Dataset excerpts

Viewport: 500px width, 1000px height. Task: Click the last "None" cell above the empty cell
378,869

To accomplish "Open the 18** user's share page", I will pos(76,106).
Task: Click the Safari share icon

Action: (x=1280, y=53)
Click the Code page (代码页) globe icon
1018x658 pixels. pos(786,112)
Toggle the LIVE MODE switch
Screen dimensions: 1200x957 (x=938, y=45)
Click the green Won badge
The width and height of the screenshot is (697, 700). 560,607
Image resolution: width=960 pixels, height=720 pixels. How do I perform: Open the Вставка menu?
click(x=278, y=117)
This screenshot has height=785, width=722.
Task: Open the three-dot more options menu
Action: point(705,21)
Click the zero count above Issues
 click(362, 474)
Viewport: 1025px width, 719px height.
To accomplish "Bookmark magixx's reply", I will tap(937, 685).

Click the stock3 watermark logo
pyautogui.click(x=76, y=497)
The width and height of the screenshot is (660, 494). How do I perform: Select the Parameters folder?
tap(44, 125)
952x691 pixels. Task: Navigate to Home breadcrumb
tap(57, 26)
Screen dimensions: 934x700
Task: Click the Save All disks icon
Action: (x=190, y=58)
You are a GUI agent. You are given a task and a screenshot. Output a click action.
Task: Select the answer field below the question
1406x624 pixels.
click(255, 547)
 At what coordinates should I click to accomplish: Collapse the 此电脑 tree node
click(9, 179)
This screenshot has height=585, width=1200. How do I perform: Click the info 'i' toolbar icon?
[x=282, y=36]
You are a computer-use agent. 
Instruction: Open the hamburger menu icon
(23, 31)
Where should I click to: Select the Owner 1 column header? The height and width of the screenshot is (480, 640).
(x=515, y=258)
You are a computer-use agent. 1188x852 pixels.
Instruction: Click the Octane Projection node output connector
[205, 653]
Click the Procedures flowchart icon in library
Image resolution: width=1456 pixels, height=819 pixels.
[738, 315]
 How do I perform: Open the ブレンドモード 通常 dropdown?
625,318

### What to do:
Without dropping a single line, output the records above exactly.

### Task result:
Viewport: 500px width, 1000px height. Task: Click the last "None" cell above the empty cell
378,869

To accomplish "Open the 18** user's share page", I will pos(76,106).
Task: Click the Safari share icon

Action: (x=1280, y=53)
Click the Code page (代码页) globe icon
1018x658 pixels. pos(786,112)
Toggle the LIVE MODE switch
Screen dimensions: 1200x957 (x=938, y=45)
Click the green Won badge
The width and height of the screenshot is (697, 700). 560,607
Image resolution: width=960 pixels, height=720 pixels. How do I perform: Open the Вставка menu?
click(x=278, y=117)
This screenshot has height=785, width=722.
Task: Open the three-dot more options menu
Action: point(705,21)
Click the zero count above Issues
 click(362, 474)
Viewport: 1025px width, 719px height.
To accomplish "Bookmark magixx's reply", I will tap(937, 685).

Click the stock3 watermark logo
pyautogui.click(x=76, y=497)
The width and height of the screenshot is (660, 494). How do I perform: Select the Parameters folder?
tap(44, 125)
952x691 pixels. Task: Navigate to Home breadcrumb
tap(57, 26)
Screen dimensions: 934x700
Task: Click the Save All disks icon
Action: (x=190, y=58)
You are a GUI agent. You are given a task and a screenshot. Output a click action.
Task: Select the answer field below the question
1406x624 pixels.
click(255, 547)
 At what coordinates should I click to accomplish: Collapse the 此电脑 tree node
click(9, 179)
This screenshot has height=585, width=1200. How do I perform: Click the info 'i' toolbar icon?
[x=282, y=36]
You are a computer-use agent. 
Instruction: Open the hamburger menu icon
(23, 31)
Where should I click to: Select the Owner 1 column header? The height and width of the screenshot is (480, 640).
(x=515, y=258)
You are a computer-use agent. 1188x852 pixels.
Instruction: Click the Octane Projection node output connector
[205, 653]
Click the Procedures flowchart icon in library
Image resolution: width=1456 pixels, height=819 pixels.
[738, 315]
 How do I perform: Open the ブレンドモード 通常 dropdown?
625,318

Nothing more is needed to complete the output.